The paper addresses the challenge of understanding and enhancing reasoning capabilities in large language models (LLMs) through zero reinforcement learning (RL) training, a paradigm where training starts directly from base (pretrained) models without supervised fine-tuning. Inspired by DeepSeek-R1’s demonstration of emergent long chain-of-thought (CoT) reasoning and self-reflection behaviors (termed the ‘aha moment’) via RL with rule-based rewards, this work investigates whether such phenomena can be replicated across diverse, smaller open base models that may lack initial instruction-following abilities.
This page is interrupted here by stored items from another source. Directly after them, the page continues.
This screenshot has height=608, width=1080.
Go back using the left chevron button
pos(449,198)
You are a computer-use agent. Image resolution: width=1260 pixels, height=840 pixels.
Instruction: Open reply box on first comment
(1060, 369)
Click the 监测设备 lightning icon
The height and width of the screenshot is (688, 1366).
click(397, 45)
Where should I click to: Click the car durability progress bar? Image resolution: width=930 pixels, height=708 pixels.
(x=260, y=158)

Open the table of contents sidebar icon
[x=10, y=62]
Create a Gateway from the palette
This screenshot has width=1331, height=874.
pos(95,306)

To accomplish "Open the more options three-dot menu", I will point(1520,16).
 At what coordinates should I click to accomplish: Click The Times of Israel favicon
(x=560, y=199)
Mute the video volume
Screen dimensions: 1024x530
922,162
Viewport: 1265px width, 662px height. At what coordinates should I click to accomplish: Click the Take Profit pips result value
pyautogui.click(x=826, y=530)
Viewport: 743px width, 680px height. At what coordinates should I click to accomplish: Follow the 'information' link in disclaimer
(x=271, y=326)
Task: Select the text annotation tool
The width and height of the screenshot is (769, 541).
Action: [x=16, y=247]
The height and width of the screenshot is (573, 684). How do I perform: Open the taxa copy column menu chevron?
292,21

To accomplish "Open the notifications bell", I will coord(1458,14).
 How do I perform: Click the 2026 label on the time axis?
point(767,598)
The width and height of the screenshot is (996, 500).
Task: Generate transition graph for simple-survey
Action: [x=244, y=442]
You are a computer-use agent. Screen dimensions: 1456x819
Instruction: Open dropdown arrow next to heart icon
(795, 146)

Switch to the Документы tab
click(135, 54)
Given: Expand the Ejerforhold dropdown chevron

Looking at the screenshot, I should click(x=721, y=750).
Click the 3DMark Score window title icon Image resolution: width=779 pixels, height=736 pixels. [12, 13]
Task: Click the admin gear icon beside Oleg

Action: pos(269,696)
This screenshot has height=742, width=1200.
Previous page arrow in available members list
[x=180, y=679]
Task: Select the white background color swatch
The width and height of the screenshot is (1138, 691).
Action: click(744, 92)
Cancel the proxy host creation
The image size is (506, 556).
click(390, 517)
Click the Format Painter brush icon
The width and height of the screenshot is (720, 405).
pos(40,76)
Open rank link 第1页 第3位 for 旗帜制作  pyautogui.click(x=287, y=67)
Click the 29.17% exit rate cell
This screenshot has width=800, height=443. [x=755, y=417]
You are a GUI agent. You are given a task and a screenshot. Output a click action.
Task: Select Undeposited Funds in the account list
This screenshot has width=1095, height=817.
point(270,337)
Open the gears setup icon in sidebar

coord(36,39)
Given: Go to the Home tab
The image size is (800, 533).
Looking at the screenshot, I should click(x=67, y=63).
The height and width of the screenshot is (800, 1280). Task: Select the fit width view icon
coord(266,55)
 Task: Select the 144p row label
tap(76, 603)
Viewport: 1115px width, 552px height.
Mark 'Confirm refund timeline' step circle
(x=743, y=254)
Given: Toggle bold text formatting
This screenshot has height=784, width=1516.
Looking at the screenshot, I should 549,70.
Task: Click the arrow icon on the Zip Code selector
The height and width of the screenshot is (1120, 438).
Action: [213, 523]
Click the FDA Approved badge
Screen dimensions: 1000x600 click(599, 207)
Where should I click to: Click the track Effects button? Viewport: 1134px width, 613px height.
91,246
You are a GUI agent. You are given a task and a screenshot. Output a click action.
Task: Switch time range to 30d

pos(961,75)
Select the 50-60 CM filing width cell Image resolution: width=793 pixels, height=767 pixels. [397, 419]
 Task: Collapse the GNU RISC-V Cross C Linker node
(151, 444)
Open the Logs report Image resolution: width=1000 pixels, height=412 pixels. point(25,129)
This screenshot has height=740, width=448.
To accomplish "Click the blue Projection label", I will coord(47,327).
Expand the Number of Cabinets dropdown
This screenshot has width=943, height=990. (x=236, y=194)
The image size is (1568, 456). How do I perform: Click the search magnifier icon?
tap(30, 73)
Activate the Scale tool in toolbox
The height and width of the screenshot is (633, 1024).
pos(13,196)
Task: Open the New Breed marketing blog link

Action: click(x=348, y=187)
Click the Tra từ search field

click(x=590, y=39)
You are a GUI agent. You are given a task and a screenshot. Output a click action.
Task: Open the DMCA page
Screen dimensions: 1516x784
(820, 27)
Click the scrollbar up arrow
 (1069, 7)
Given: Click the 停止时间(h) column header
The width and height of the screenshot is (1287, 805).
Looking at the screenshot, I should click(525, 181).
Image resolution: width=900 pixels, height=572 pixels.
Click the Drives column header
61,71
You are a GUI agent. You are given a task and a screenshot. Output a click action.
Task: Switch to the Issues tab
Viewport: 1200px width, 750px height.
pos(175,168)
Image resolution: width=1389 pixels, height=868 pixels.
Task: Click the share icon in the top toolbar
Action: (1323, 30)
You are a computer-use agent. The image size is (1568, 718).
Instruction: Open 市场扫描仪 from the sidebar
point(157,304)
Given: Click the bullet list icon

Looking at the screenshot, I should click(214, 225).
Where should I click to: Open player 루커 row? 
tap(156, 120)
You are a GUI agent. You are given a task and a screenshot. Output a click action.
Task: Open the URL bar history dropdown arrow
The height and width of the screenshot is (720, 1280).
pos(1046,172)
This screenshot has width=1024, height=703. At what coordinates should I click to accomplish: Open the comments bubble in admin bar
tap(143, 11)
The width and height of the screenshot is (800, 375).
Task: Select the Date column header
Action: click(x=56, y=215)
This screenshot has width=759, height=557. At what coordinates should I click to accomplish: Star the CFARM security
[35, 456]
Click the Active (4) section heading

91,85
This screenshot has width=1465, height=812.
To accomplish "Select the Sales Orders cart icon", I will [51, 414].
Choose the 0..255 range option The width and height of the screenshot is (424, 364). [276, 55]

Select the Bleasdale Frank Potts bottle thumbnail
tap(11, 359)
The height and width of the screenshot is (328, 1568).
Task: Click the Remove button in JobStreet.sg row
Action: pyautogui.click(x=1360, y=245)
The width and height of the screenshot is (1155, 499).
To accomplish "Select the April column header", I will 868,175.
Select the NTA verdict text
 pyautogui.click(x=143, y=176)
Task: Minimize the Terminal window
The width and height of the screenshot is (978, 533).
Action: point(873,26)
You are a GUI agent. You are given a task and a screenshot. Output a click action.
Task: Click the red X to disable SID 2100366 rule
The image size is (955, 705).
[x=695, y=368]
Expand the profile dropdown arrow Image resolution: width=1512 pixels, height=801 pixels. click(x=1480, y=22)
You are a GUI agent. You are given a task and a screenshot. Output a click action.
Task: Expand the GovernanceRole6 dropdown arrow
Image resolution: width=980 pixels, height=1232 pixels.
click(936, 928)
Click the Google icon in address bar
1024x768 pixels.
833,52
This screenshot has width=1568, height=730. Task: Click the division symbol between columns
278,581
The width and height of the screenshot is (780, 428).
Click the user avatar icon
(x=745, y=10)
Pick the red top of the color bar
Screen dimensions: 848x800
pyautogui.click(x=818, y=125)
Key problems solved include identifying critical factors for successful zero RL training, exploring the emergence of cognitive behaviors in varied model families, and assessing whether increased response length correlates with genuine reasoning improvements.

Method

The core method is zero RL training, which applies reinforcement learning directly on base models using the GRPO (Group-Normalized Reward Policy Optimization) algorithm without prior supervised fine-tuning. It operates by sampling multiple responses per query, optimizing a policy with a token-level objective that balances reward maximization with a KL divergence penalty to prevent excessive deviation from the reference model. Key design strategies include: (1) using a simple rule-based reward function (+1 for correct answers, 0 for incorrect) to avoid format constraints that hinder exploration; (2) adjusting training data difficulty (categorized as Easy, Medium, Hard) to match the base model’s capabilities; and (3) monitoring training dynamics with metrics like accuracy, response length, clip ratio, and reasoning behavior ratio (assessed via GPT-4o for behaviors such as verification and backtracking). The method was applied across 10 base models from different families and sizes, ensuring a broad evaluation scope.

Experiment

Experiments were conducted on 10 base models (e.g., Llama3-8B, Mistral-7B/24B, DeepSeek-Math-7B, Qwen2.5 series from 0.5B to 32B) using GSM8K and MATH datasets for training, split into Easy, Medium, and Hard difficulty levels (each ~8K problems). Evaluation spanned multiple benchmarks (GSM8K, MATH500, Minerva Math, OlympiadBench, AIME24, AMC23) and generalization tests (IFEVAL, MMLU, GPQA-Diamond). The setup used consistent hyperparameters across models, with GRPO as the RL algorithm. Results showed significant accuracy improvements (e.g., DeepSeek-Math-7B accuracy tripled from 11.3% to 29.2% average) and response length increases in 9 out of 10 models, except Qwen2.5-Math-7B due to context length limits. Pass@k accuracy improved by 10-30 points, suggesting genuine reasoning enhancement rather than mere reranking. However, increased response length did not always correlate with cognitive behaviors like verification, especially in Qwen2.5 models with pre-existing capabilities. The experimental design was comprehensive in model diversity but limited by small dataset size and simplistic reward design, potentially missing nuanced reasoning aspects. The reliance on GPT-4o for behavior analysis introduces potential subjectivity, though it provides deeper insights than superficial metrics.

Further Thoughts

The findings on zero RL training’s effectiveness across diverse base models open up intriguing avenues for future research, particularly in understanding how inherent model characteristics (e.g., pretraining data quality in Qwen2.5 vs. Llama) influence RL outcomes. This connects to broader discussions in AI research about the role of pretraining in shaping emergent abilities, as seen in works on scaling laws and foundation models. I wonder if integrating zero RL with parameter-efficient fine-tuning methods like LoRA could address exploration constraints without the performance ceiling imposed by traditional SFT, potentially offering a hybrid approach. Additionally, the subjectivity in reasoning behavior analysis via GPT-4o raises questions about developing more objective, automated metrics for cognitive behaviors—perhaps leveraging unsupervised clustering of response patterns. Finally, extending zero RL to multimodal domains or tasks beyond math reasoning (e.g., commonsense reasoning or code generation) could test its robustness and reveal whether the ‘aha moment’ is task-specific or a generalizable phenomenon, linking to ongoing efforts in AI for Science and multimodal systems.